> _Request 1_
In the forum thread below, who is credited with rapping on Heidi Montag's song "Body Language"?

> _Excerpt to read_
○ ○ ○ ○ ○ ○ ○
# Heidi Montag sings too?!



## MarieLisa_Smile (Aug 29, 2007)

Heidi Montag feat. Spencer Pratt rapping - Body Language 

http://www.youtube.com/watch?v=IO5NFqYc3qQ


----------



## Kimberleigh (Aug 29, 2007)

If those two fell off the side of the earth I wouldn't miss either of them in the least.  Spencer's last name fits him nicely.


----------



## MACATTAK (Aug 29, 2007)

I guess it's not horrible, but I love when people who are into acting (don't know if The Hills is considered acting) think they can sing, and singers think they can act.  It works in some cases, but not all.


----------



## CantAffordMAC (Aug 30, 2007)

Ugh Heidi irks my soul. I never paid much attention to her before but this whole Lauren/Spencer/Heidi thing is just ridiculous. Heidi's a spoiled little girl who finally found a boyfriend and dropped her best friend for him. (her parents even said that she did it with every guy in her past...can we say desparate/pathetic??) I've had friends who've ditched me constantly for a guy and its really not a good look. Their whole relationship is just immature.

that being said...Her voice sounds computerized (like britney spears when she first came out) and spencer's rapping wasn't _quite _as bad as I expected..sometimes I just wonder what a guy like him would actually rap about??


----------



## MxAxC-_ATTACK (Aug 30, 2007)

I think lauren needs to stop her whining!  She bitches and moans because Heidi doesn't spend every waking minute with her, she needs to get over it. she's doing the SAME thing to Audrina Now..


----------
○ ○ ○ ○ ○ ○ ○
> _Data on locating visible targets_
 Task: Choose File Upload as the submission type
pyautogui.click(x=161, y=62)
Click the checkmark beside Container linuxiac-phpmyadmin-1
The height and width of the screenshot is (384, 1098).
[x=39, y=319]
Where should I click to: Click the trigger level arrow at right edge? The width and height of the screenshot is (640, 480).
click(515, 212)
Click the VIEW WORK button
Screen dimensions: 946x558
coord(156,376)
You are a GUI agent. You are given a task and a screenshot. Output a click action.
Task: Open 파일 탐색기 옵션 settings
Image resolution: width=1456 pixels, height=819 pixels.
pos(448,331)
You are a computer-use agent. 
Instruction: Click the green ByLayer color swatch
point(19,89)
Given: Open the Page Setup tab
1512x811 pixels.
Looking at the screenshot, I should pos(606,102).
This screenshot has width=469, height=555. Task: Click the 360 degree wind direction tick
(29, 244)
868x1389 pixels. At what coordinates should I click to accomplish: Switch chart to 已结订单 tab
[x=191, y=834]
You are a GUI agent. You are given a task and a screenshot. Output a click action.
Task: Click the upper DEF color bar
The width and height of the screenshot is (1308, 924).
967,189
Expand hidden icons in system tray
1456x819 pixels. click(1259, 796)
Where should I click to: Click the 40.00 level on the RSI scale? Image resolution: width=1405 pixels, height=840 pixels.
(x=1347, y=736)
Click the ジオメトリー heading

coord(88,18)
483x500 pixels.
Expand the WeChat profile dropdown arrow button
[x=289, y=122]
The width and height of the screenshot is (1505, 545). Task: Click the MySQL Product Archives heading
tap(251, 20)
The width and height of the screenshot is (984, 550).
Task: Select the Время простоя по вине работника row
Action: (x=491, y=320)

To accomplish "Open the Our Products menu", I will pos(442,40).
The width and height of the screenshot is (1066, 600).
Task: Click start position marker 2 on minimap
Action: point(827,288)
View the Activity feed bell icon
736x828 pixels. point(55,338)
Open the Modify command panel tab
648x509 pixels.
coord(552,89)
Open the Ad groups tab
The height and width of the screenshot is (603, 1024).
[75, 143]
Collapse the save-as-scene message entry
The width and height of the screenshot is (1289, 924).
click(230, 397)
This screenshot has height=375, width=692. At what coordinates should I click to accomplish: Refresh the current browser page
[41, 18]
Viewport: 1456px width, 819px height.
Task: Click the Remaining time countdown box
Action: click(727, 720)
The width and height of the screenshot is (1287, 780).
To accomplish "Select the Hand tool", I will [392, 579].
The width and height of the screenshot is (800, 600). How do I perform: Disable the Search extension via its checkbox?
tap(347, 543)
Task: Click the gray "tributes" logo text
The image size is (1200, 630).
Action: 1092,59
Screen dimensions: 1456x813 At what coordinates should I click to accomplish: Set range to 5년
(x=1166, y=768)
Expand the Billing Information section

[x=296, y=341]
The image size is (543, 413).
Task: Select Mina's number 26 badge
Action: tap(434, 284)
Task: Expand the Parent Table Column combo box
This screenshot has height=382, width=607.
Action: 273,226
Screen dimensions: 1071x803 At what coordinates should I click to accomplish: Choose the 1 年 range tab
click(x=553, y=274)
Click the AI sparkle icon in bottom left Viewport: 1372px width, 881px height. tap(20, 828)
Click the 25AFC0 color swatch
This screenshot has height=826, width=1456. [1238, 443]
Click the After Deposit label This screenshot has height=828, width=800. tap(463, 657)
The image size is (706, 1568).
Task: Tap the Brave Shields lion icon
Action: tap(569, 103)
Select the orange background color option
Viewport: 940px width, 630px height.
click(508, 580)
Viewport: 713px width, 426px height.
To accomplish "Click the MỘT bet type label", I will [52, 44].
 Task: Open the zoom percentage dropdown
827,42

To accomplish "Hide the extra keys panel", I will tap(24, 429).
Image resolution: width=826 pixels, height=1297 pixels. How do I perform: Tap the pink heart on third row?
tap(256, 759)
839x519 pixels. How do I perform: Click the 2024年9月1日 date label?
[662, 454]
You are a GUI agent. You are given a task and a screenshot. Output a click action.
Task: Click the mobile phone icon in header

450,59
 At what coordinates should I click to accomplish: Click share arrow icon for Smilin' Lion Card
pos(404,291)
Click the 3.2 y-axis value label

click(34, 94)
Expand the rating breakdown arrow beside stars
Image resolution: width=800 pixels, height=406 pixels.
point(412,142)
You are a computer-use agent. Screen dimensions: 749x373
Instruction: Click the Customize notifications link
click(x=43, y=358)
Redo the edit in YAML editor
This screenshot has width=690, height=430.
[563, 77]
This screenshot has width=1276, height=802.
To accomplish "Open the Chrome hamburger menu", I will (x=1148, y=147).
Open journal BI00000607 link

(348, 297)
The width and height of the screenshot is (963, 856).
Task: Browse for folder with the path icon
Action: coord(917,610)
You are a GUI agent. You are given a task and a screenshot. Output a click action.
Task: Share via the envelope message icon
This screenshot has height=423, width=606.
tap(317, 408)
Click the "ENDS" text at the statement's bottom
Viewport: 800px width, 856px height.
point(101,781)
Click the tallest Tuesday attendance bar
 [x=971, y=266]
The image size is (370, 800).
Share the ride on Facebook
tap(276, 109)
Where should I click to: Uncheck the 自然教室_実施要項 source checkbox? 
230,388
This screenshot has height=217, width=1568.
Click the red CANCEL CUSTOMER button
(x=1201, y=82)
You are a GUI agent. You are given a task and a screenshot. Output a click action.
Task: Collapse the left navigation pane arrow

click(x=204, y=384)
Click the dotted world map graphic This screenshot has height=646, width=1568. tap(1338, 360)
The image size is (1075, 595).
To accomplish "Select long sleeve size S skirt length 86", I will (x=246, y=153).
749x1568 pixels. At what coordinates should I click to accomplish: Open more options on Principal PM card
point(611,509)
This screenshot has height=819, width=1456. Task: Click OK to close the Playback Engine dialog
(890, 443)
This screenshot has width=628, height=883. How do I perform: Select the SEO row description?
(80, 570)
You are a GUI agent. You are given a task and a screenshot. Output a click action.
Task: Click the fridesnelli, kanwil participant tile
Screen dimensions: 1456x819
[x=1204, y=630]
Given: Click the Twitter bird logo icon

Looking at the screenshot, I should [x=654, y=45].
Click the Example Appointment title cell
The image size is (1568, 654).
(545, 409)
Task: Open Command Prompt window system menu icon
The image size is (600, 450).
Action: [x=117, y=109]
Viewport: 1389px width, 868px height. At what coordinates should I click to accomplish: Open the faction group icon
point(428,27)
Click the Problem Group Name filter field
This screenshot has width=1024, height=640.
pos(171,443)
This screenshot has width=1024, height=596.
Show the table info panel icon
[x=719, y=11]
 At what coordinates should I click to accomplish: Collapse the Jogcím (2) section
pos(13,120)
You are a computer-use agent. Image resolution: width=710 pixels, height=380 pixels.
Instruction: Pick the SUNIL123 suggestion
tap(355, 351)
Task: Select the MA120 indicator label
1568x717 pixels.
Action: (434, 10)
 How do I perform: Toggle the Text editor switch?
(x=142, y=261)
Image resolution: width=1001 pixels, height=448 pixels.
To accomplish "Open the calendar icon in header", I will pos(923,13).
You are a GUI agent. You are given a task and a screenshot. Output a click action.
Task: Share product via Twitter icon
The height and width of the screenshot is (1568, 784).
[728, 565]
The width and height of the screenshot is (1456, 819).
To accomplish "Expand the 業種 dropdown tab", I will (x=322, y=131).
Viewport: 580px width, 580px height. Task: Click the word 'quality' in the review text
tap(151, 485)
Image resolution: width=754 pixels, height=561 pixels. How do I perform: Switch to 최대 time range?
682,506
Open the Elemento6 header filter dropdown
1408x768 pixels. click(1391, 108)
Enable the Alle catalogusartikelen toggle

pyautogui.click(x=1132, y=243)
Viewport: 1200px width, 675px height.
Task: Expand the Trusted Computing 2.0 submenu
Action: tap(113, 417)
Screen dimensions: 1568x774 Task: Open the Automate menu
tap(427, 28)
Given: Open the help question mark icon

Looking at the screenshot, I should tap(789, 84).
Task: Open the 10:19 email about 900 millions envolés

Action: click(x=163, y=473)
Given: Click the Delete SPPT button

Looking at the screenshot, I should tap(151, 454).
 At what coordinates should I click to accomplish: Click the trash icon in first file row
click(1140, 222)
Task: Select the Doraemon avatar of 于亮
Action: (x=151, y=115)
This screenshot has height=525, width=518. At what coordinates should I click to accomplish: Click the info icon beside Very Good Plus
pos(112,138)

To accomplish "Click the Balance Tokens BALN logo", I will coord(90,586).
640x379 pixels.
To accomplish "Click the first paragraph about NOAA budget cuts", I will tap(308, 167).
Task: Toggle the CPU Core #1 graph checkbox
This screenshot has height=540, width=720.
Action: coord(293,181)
○ ○ ○ ○ ○ ○ ○
> _Request 2_
Rewrite the listing from its first line through the line containing "1456x819 pixels. click(1259, 796)", replacing "GUI agent" with "GUI assistant" and leaving everything else unchanged. Return only those lines.

> _Problem solution 1_
Spencer Pratt.

> _Problem solution 2_
 Task: Choose File Upload as the submission type
pyautogui.click(x=161, y=62)
Click the checkmark beside Container linuxiac-phpmyadmin-1
The height and width of the screenshot is (384, 1098).
[x=39, y=319]
Where should I click to: Click the trigger level arrow at right edge? The width and height of the screenshot is (640, 480).
click(515, 212)
Click the VIEW WORK button
Screen dimensions: 946x558
coord(156,376)
You are a GUI assistant. You are given a task and a screenshot. Output a click action.
Task: Open 파일 탐색기 옵션 settings
Image resolution: width=1456 pixels, height=819 pixels.
pos(448,331)
You are a computer-use agent. 
Instruction: Click the green ByLayer color swatch
point(19,89)
Given: Open the Page Setup tab
1512x811 pixels.
Looking at the screenshot, I should pos(606,102).
This screenshot has width=469, height=555. Task: Click the 360 degree wind direction tick
(29, 244)
868x1389 pixels. At what coordinates should I click to accomplish: Switch chart to 已结订单 tab
[x=191, y=834]
You are a GUI assistant. You are given a task and a screenshot. Output a click action.
Task: Click the upper DEF color bar
The width and height of the screenshot is (1308, 924).
967,189
Expand hidden icons in system tray
1456x819 pixels. click(1259, 796)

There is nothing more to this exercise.